**EXERCISE DATA**
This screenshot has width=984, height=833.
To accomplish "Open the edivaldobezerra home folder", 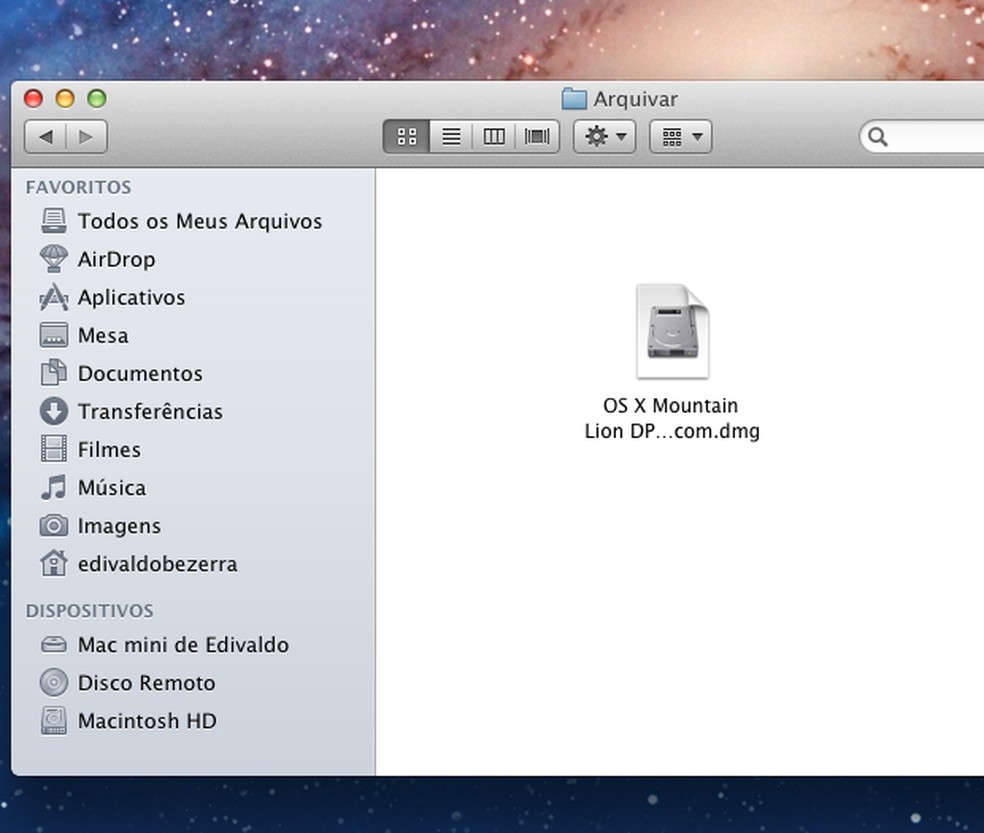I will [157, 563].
---
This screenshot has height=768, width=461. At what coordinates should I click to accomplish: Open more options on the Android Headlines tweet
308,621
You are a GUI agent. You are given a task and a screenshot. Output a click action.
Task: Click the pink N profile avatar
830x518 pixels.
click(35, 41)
* * *
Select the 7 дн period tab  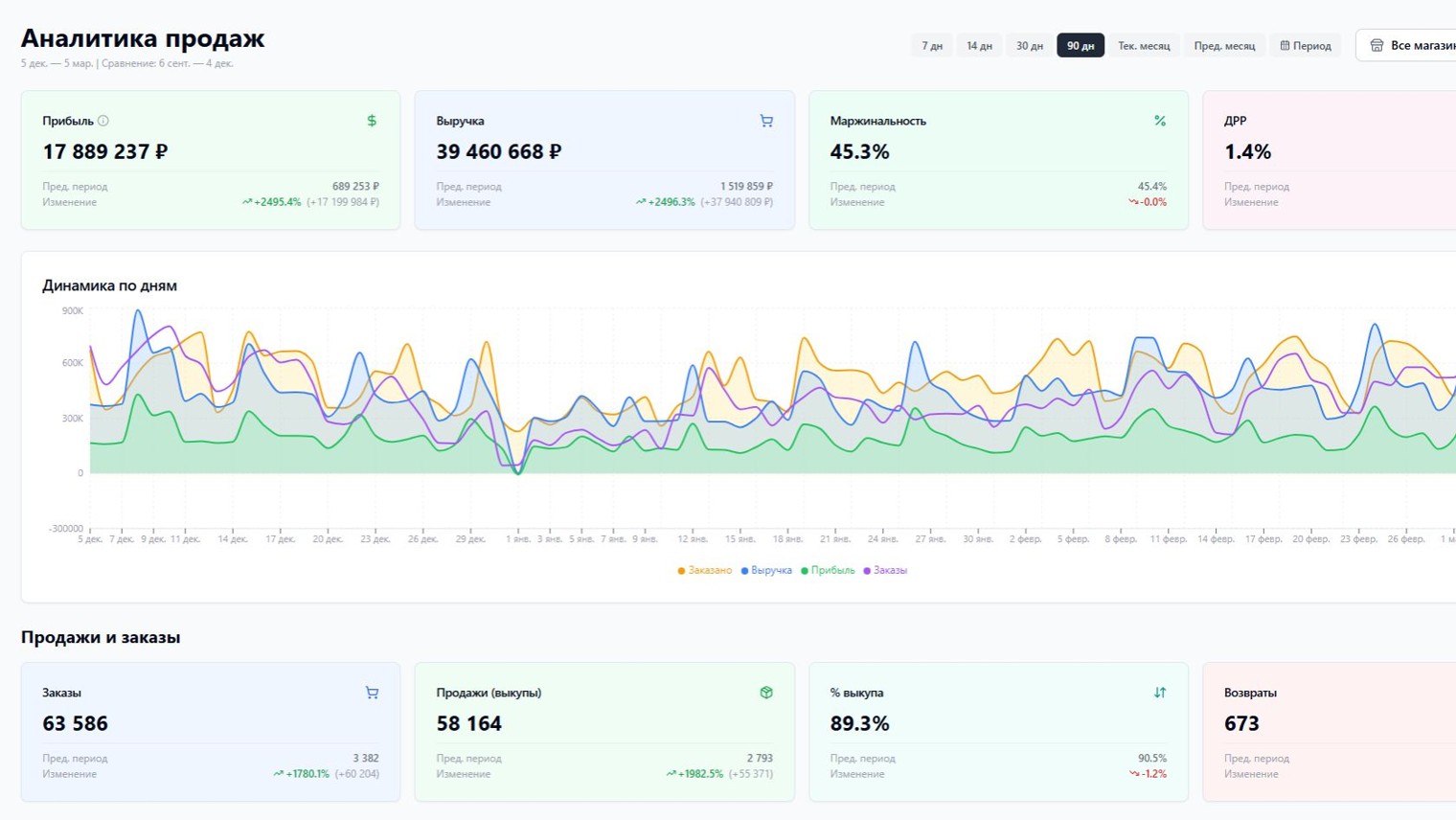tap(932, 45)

**EXERCISE PROMPT**
Show every line of the material above that contains the string "height", copying each line in full.

**ANSWER BELOW**
This screenshot has width=984, height=833.
This screenshot has height=768, width=461. At what coordinates should I click to accomplish: Open more options on the Android Headlines tweet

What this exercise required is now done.